Esse comportamento valeu uma punição a Alonso, por parte da McLaren. Alonso também esteve envolvido no caso de espionagem de dados da Ferrari, que ficou conhecido como Spygate, em que prejudicou a sua própria equipa.
A luta entre os dois manteve-se até ao final da temporada, mas o título de pilotos foi conquistado por Kimi Raikonen, da Ferrari.
Alonso deixou a McLaren e voltou para a Renault.
Sebastian Vettel x Mark Webber (Red Bull – 2009 a 2013)
O alemão Sebastien Vettel e o australiano Mark Webber foram os pilotos que levaram a Red Bull aos seus maiores sucessos. No entanto, os problemas entre eles começaram em 2010.
No Grande Prémio da Turquia, Vettel forçou a ultrapassagem a Webber e os dois bateram, favorecendo assim os pilotos da McLaren, que ficaram com a vitória.
Mostrando um certo favoritismo em relação a Vettel, a Red Bull tirou uma peça com atualizações do carro de Webber para colocar no de Vettel. Mesmo assim, a vitória no Grande Prémio de Silverstone foi de Webber.
Na maior parte do campeonato, o australiano manteve-se como o grande candidato ao título, contudo, na última etapa, numa surpreendente reviravolta, o alemão conquistou o título mundial de pilotos.

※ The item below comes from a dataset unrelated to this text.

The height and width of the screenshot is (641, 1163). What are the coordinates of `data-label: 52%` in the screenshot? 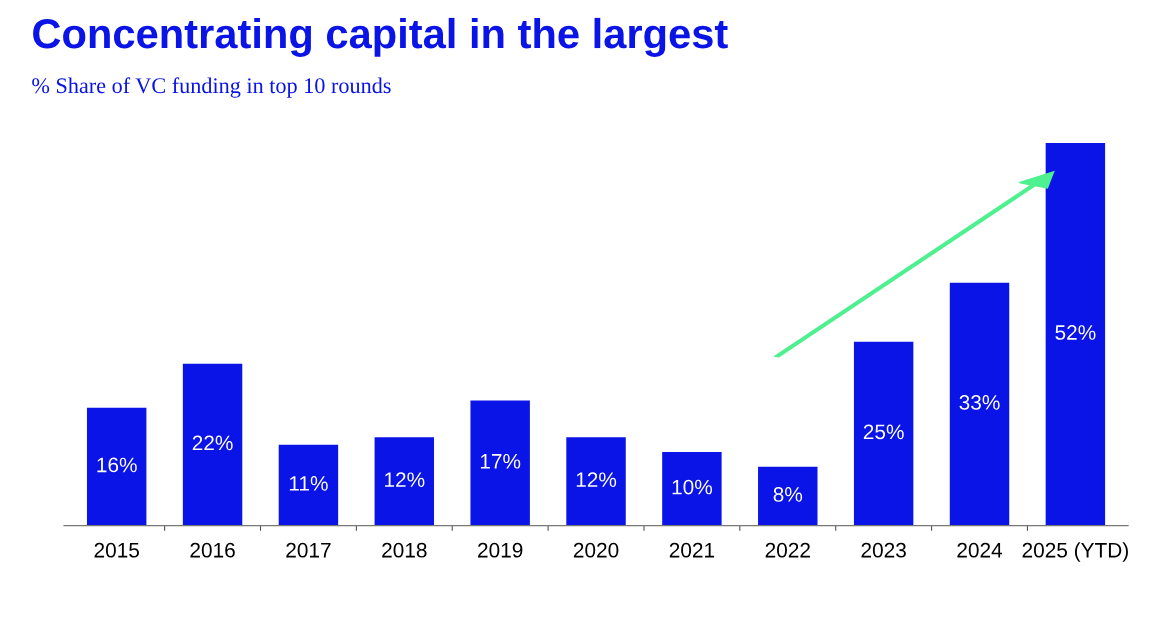 It's located at (1076, 332).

Esse resultado garantiu de vez a liderança de Vettel na Red Bull, que conquistou mais três campeonatos nos anos seguintes.
Em 2013, no Grande Prémio da Malásia, a rivalidade entre os dois pilotos acentuou-se quando, após as paragens nas boxes, Webber liderava seguido de Vettel. A equipa ordenou a manutenção das posições, contudo Vettel ignorou e ultrapassou o piloto australiano, conquistando a vitória.
No final dessa época, Webber saiu da Red Bull e abandonou a F1.
Lewis Hamilton x Nico Rosberg (Mercedes – 2013 a 2016)
Lewis Hamilton e Nico Rosberg conheciam-se desde os tempos do Kart e foram sempre bons amigos. Em 2013, tornaram-se companheiros de equipa, quando Hamilton se mudou para a Mercedes.
Em 2014, após mudanças nos regulamentos, a Mercedes começou a dominar a modalidade e, com isto, começaram os problemas entre os dois pilotos.
Hamilton desconfiou que Rosberg provocou, propositadamente, uma situação de bandeiras amarelas na qualificação para o Grande Prémio do Mónaco, com o objetivo de garantir a pole position.
Depois, no Grande Prémio da Hungria, a equipa pediu a Hamilton que deixasse Rosberg passar, devido às diferentes estratégias ao nível dos pneus. Hamilton não obedeceu, deixando Rosberg revoltado.
Na etapa seguinte, no Grande Prémio da Bélgica, numa disputa entre os dois, o carro de Rosberg tocou e furou o pneu traseiro do carro de Hamilton. A partir deste momento, a rivalidade atingiu uma maior dimensão.
Nos anos de 2014 e 2015, o título foi para Lewis Hamilton.
Em 2016, os dois bateram e abandonaram a corrida, em Espanha. No Grande Prémio da Áustria, na última volta, voltaram a colidir, mas desta vez Hamilton conseguiu vencer a corrida, enquanto Rosberg terminou em quarto lugar.
Na última corrida do ano, em Abu Dhabi, Rosberg conquistou o tão desejado título e anunciou a sua retirada da F1.